練習課題>
[a] 通信装置の説明を、「図1は、本発明の一実施形態で」を含む箇所から書き始めて「ような検索を行う必要がある。」のところで終え、その間の「地理的位置」をすべて「地理座標」に置き換えて書き写してください。
[b] 通信装置の説明によると、位置特定部11によって得られる現在位置はどのような情報ですか。

ページ抜粋>
============================================================

図1は、本発明の一実施形態である通信装置の構成を示す機能ブロック図である。同図に示すように、この通信装置は、位置特定部11、データベース問い合わせ部12、利用チャンネル選択部13、移動速度情報記憶保持部14、制御部15、通信機能部16を有する。
【0023】
位置特定部11は、例えばGPS(global positioning system)衛星を利用して自装置の現在位置の特定を行う。特定された現在位置はデータベース問い合わせ部12に渡される。位置特定部11によって得られた現在位置は、その緯度、経度の情報(すなわち地理的位置)である。得られた地理的位置には、GPS衛星の能力に応じて、潜在的にその正確性が付随している。
【0024】
データベース問い合わせ部12は、位置特定部11から渡された地理的位置と、その正確性を示す指標(またはこの指標が意味する正確性より粗い正確性を示す指標)と、さらにより粗い正確性を示す指標とをデータベースに送信する。すなわち、地理的位置の正確性について複数の指標を送信する。複数の指標は、一度に送信しても複数に分けて送信してもよい。データベースは、TVWS環境下で運用され得る通信装置に、利用可能チャンネルに関する情報を提供するようにインターネット上に設けられたサーバである。
【0025】
通常の通信装置ではひとつの指標を送れば足りるところ、上記のように複数の指標を送信するのは、以下の理由による。データベースは、問い合わせされた地理的位置の正確性を考慮してその地理的位置で利用可能なチャンネルを検索する。すなわち、正確性が高ければ、その地理的位置を含む実質的に狭い領域でのみ利用可能なチャンネルの検索を行うことになり、正確性が劣れば、その地理的位置を含むそれより広い領域のすべてで利用可能なチャンネルの検索を行う。地理的位置の正確性によらず1次ユーザに妨害を与えないように2次ユーザが無線運用するにはこのような検索を行う必要がある。

============================================================

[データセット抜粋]
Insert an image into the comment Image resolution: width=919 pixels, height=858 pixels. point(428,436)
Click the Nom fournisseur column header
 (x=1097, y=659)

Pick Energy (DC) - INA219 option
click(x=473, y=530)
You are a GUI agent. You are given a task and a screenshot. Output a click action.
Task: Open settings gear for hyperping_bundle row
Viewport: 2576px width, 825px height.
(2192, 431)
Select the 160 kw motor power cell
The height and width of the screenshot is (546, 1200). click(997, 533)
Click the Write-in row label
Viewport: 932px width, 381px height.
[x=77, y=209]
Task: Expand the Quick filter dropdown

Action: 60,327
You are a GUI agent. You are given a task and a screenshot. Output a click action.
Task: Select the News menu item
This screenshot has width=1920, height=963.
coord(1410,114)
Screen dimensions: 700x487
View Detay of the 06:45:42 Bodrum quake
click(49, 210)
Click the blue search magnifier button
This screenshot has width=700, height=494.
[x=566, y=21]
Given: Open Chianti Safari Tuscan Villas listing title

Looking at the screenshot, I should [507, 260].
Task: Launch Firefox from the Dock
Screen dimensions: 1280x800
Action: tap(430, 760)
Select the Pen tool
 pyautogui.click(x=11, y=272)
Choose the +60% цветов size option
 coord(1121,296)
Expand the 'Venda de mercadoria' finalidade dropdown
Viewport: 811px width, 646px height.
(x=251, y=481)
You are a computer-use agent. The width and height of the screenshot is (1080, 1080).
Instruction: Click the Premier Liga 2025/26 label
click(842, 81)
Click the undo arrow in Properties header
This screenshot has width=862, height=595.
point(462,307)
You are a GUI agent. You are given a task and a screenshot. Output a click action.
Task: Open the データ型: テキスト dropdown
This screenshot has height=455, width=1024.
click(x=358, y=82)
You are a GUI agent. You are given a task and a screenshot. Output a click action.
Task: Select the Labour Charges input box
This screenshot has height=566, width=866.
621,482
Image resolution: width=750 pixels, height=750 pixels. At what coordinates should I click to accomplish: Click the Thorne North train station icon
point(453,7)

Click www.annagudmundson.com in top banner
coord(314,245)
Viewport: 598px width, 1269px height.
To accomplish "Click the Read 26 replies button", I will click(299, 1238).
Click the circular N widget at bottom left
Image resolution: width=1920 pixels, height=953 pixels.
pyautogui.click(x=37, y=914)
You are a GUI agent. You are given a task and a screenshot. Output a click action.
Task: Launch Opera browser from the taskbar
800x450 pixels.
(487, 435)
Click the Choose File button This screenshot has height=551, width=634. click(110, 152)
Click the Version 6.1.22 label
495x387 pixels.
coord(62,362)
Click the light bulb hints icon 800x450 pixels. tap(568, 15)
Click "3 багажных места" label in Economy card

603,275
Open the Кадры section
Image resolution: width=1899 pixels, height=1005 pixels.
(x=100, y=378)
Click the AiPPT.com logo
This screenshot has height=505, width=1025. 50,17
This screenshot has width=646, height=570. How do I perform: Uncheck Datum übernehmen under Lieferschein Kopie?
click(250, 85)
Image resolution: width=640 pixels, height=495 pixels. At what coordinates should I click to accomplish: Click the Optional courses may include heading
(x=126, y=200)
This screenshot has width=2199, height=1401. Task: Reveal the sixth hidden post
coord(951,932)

============================================================

各課題の解答>
[a]
図1は、本発明の一実施形態である通信装置の構成を示す機能ブロック図である。同図に示すように、この通信装置は、位置特定部11、データベース問い合わせ部12、利用チャンネル選択部13、移動速度情報記憶保持部14、制御部15、通信機能部16を有する。
【0023】
位置特定部11は、例えばGPS(global positioning system)衛星を利用して自装置の現在位置の特定を行う。特定された現在位置はデータベース問い合わせ部12に渡される。位置特定部11によって得られた現在位置は、その緯度、経度の情報(すなわち地理座標)である。得られた地理座標には、GPS衛星の能力に応じて、潜在的にその正確性が付随している。
【0024】
データベース問い合わせ部12は、位置特定部11から渡された地理座標と、その正確性を示す指標(またはこの指標が意味する正確性より粗い正確性を示す指標)と、さらにより粗い正確性を示す指標とをデータベースに送信する。すなわち、地理座標の正確性について複数の指標を送信する。複数の指標は、一度に送信しても複数に分けて送信してもよい。データベースは、TVWS環境下で運用され得る通信装置に、利用可能チャンネルに関する情報を提供するようにインターネット上に設けられたサーバである。
【0025】
通常の通信装置ではひとつの指標を送れば足りるところ、上記のように複数の指標を送信するのは、以下の理由による。データベースは、問い合わせされた地理座標の正確性を考慮してその地理座標で利用可能なチャンネルを検索する。すなわち、正確性が高ければ、その地理座標を含む実質的に狭い領域でのみ利用可能なチャンネルの検索を行うことになり、正確性が劣れば、その地理座標を含むそれより広い領域のすべてで利用可能なチャンネルの検索を行う。地理座標の正確性によらず1次ユーザに妨害を与えないように2次ユーザが無線運用するにはこのような検索を行う必要がある。

[b] 緯度と経度の情報（すなわち地理的位置）です。